Questions:
(1) Using the blog post on a friend's death, answer each question:
(a) On what date and at what hour was the friend officially pronounced deceased?
(b) How many more days would the friend have had to hold on for his wife to qualify for the monetary benefits?
(c) Where did the friend's decline end?
(2) Decide whether each statement agrees with the blog post on a friend's death, and back each yes or no with the deciding words quoted from the post.
(a) The hospice nurse arrived an hour after the friend stopped breathing.
(b) The writer had never before watched anyone die up close.
(c) The friend used to watch TV at the writer's house several times a week.
(3) Pick up the blog post on a friend's death at the point where it stops, and continue it in the same voice.

Document text:
Thursday, July 13, 2017

Why I Don't Mourn My Friend's Death


Over a year ago, I wrote the following in the wake of something I wrote even earlier:
Sitting at the bedside of a good friend who seems, for reasons I don't fully understand, to be virtually comatose and close to death from cerebral hypoxia associated with an advanced stage of Alzheimer's. What an awful, cruel disease Alzheimer's is!
Three nights ago, my friend’s decline ended unceremoniously in a senior care home bed. It was the first time either I or my wife had ever watched anyone die “up close and personal.” My friend lie in bed, unresponsive to his environment, unblinking eyes wide open, gasping in a strange, rhythmically spasmodic manner for breath. And then after what seemed like ten or more seconds’  interruption in breathing, he breathed in and out a couple more times, closed his eyes briefly and opened them again, and then stopped breathing altogether. A hospice nurse arrived a half hour later to officially pronounce him deceased on July 10, 2017 at 11 pm.

I wish I could say I was struck by the momentousness of a life passing before my eyes, but I’d be lying. I felt almost nothing except sadness for my friend’s wife who, after taking tender care of her virtually comatose husband for over a year with almost superhuman diligence, lost the considerable monetary benefits she would have qualified for had he been able to hold on for just twenty-two more days.

Maybe one reason why I felt so little is because it seemed to me that my friend actually died over a year ago. Certainly, the shell of a person who lie helpless in that bed virtually unconscious for all those months requiring total care from his wife and other caregivers was not the man who watched TV with me at my house several times a week two or three short years ago and intelligently discussed politics, international events, religion, philosophy, and the copious personal adventures of his rich and varied life.

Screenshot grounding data

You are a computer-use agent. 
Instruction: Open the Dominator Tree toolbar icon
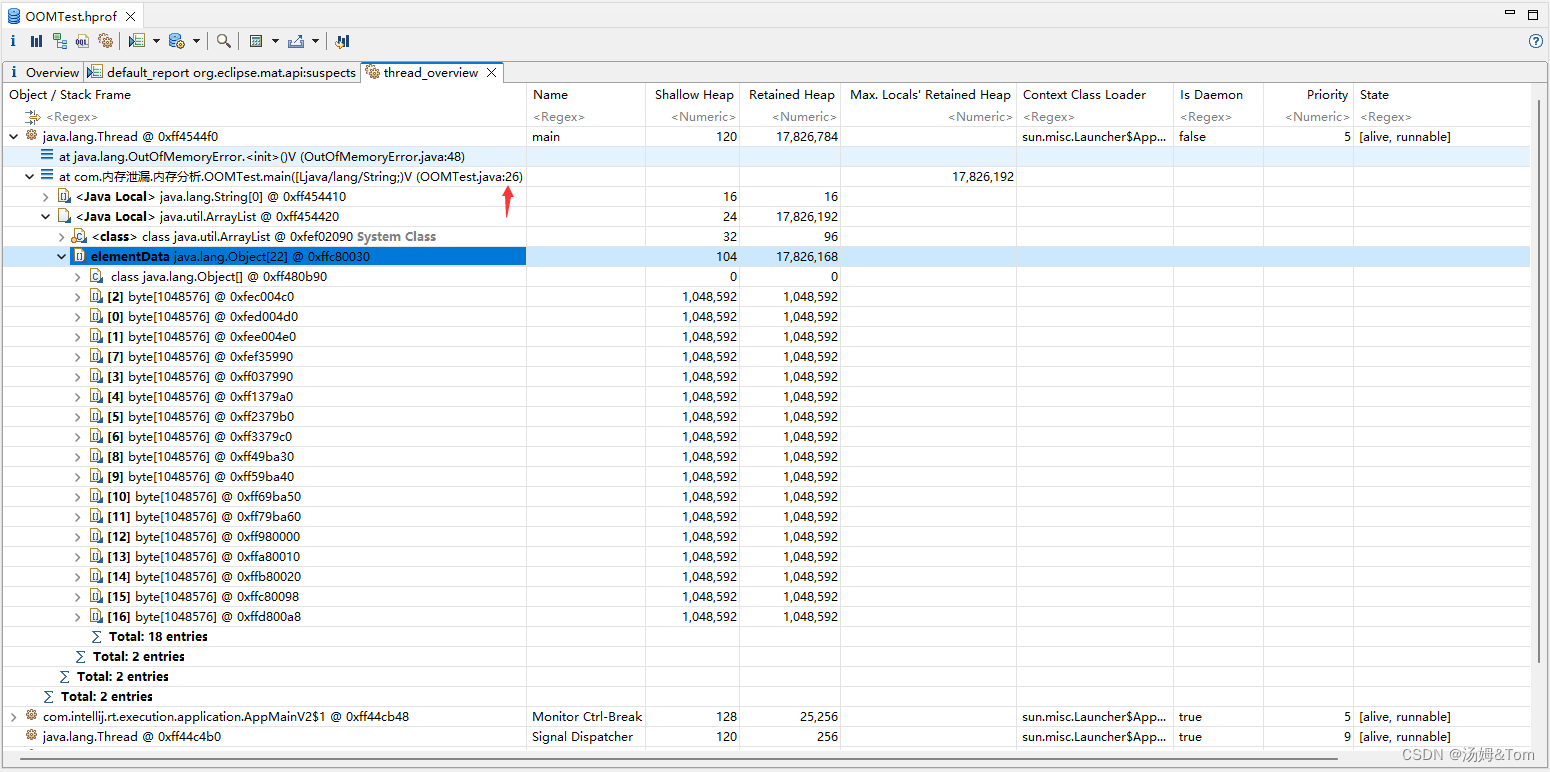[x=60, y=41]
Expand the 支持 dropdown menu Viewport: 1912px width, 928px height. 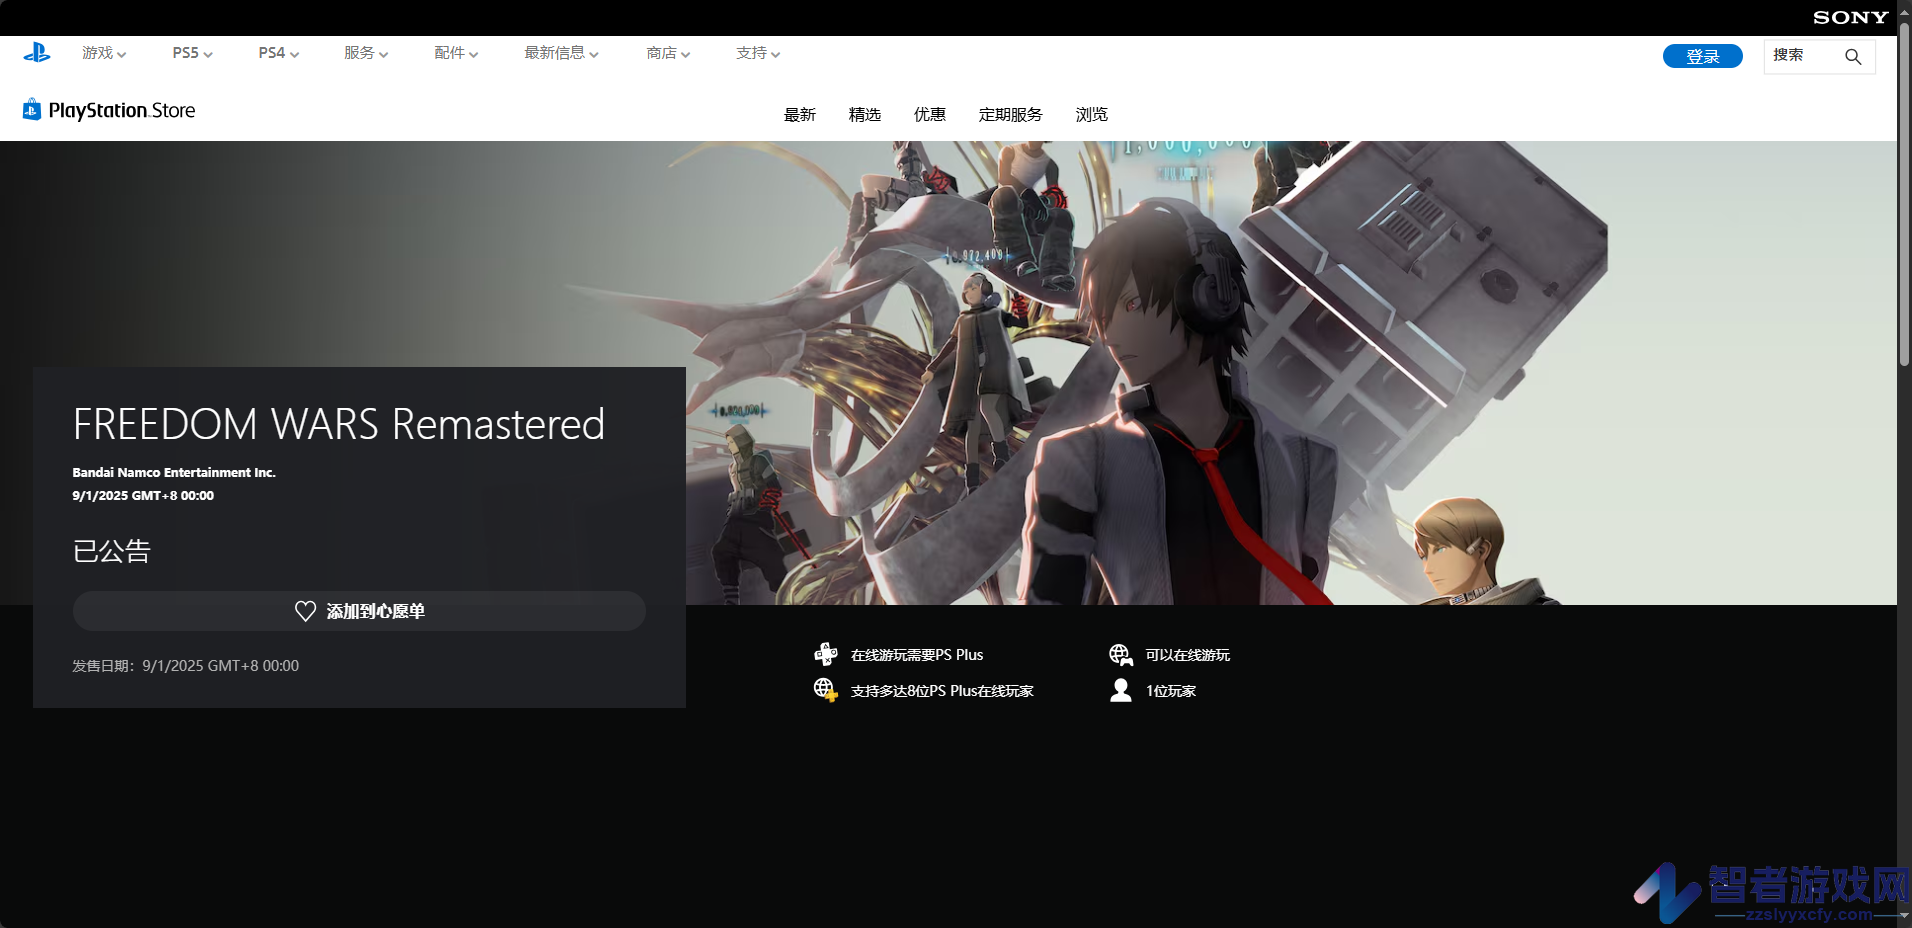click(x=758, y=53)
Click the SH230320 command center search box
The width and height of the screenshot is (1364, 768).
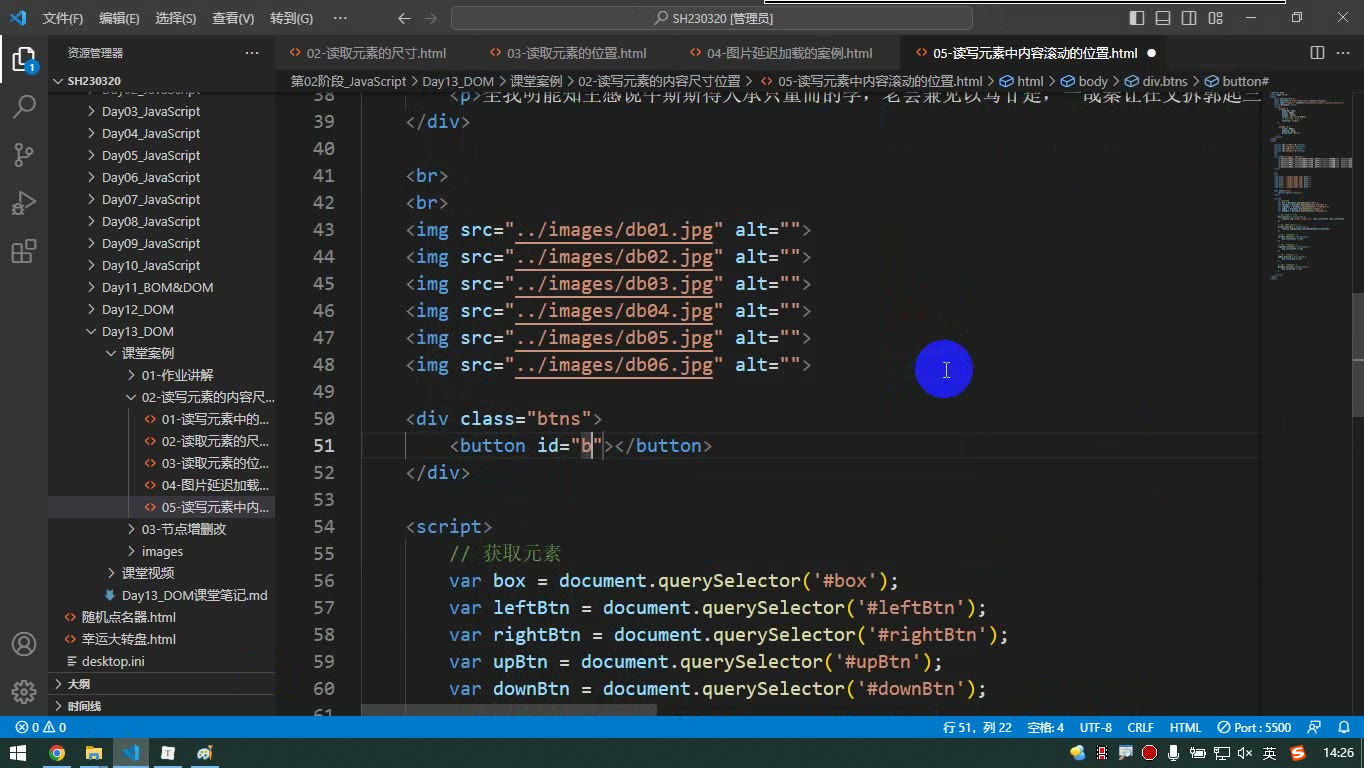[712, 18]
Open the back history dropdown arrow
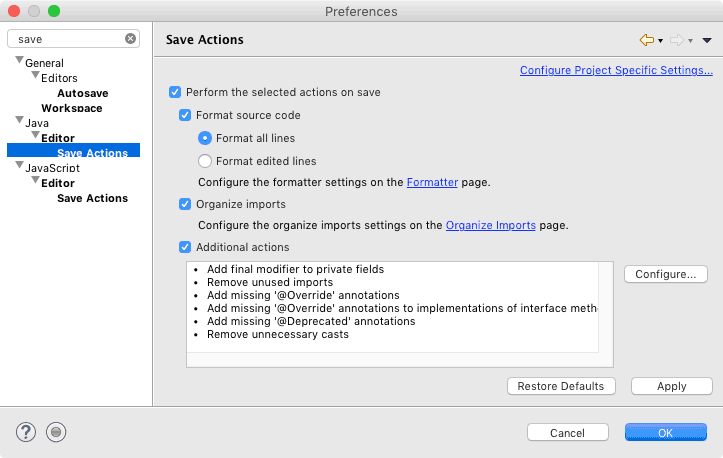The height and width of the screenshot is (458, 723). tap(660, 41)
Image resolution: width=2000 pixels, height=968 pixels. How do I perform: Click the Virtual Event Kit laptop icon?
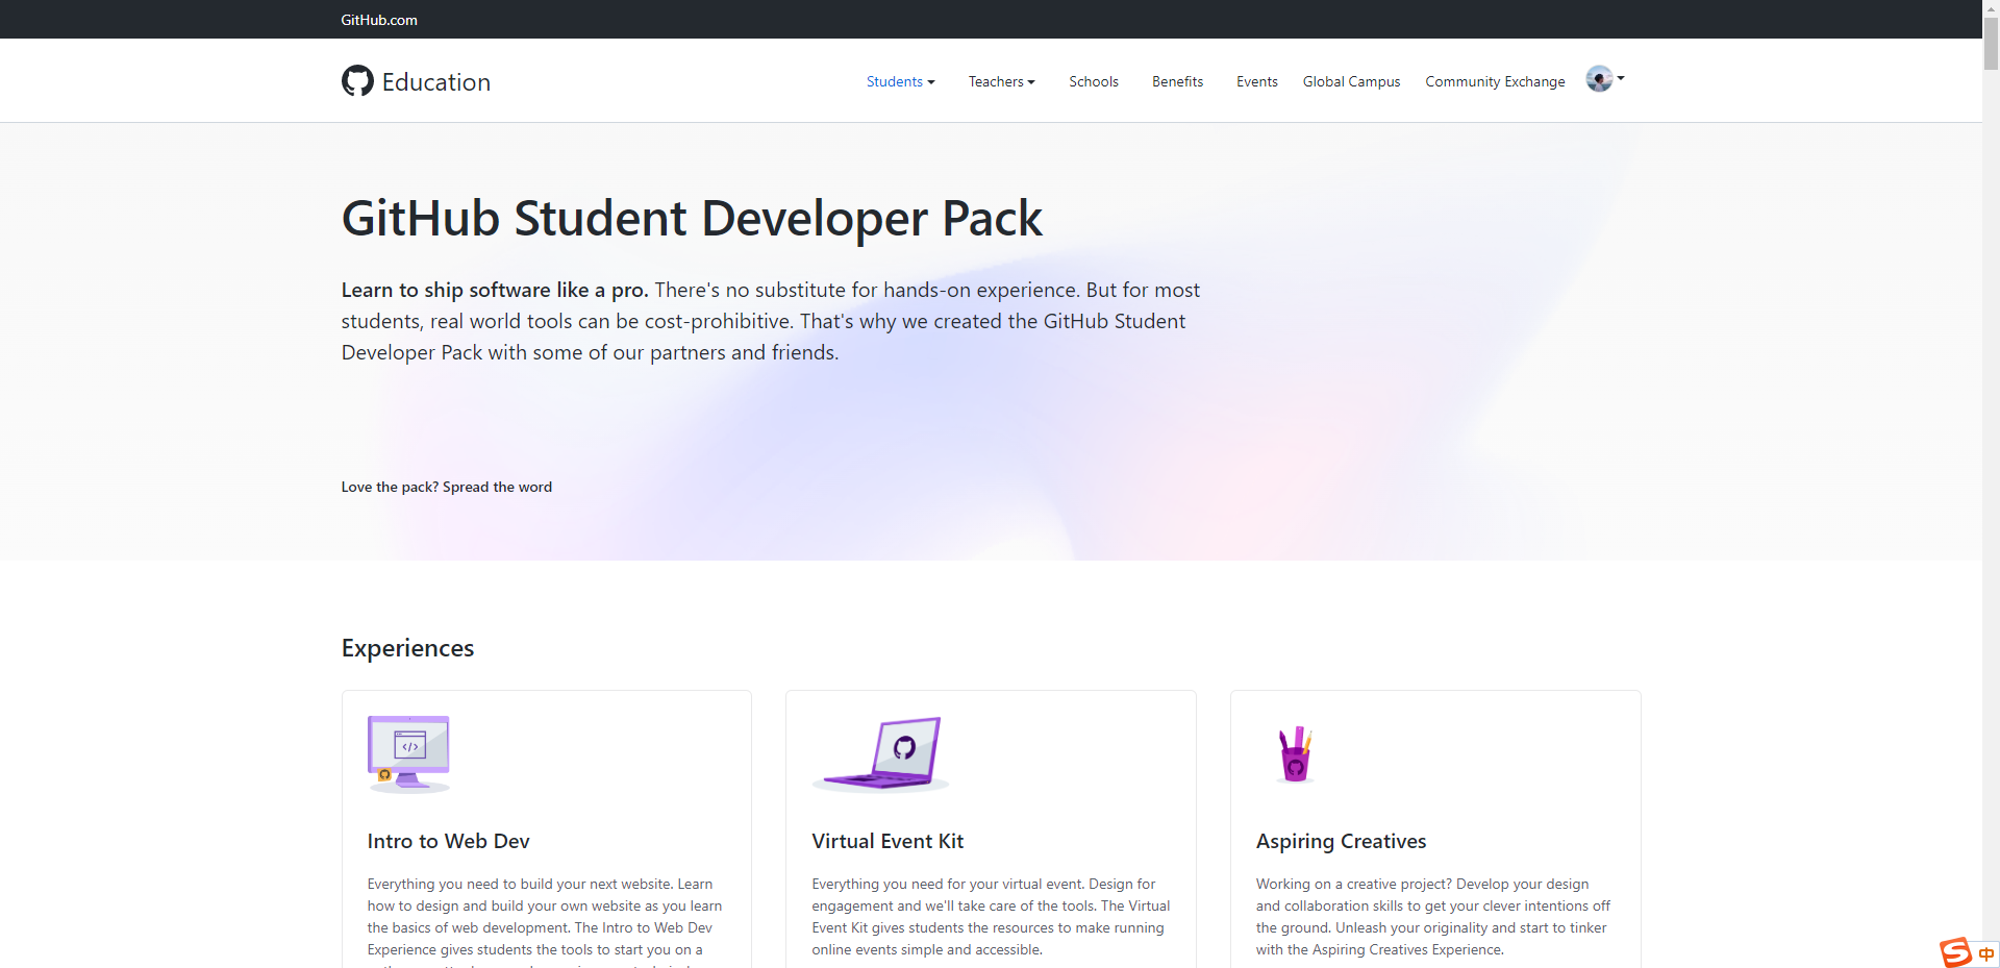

Answers for the tasks:
(1)
(a) July 10, 2017, at 11 pm.
(b) Twenty-two more days.
(c) In a senior care home bed.

(2)
(a) No: "A hospice nurse arrived a half hour later to officially pronounce him deceased"
(b) Yes: "It was the first time either I or my wife had ever watched anyone die “up close and personal.”"
(c) Yes: "the man who watched TV with me at my house several times a week two or three short years ago"

(3)
If I were to have felt anything besides sadness for his wife, maybe it should have been elation over the fact that my friend was now “free at last...free at last, thank God almighty [he is] free at last!”

Yet perhaps that possibility was tempered by various considerations such as my uncertainty over whether a fully dead or non-conscious entity can be better off than a conscious one any more than a rock is “better off” than a starving child, and of whether, if my friend’s consciousness continued in some posthumous condition or place, he actually suffered less when lying virtually comatose on this mortal plane. Suppose he died and passed on to some excruciatingly hellish afterlife or wandered alone and fearful in some strange new dimension.

Or maybe my friend’s death and death in general mean little to me anymore because life has come to mean little to me. The older I get, the more I see life as a pointless, futile exercise. My friend seemed to think of it that way too. In fact, we seemed to think a lot alike about a lot of things. Maybe that’s why we were friends.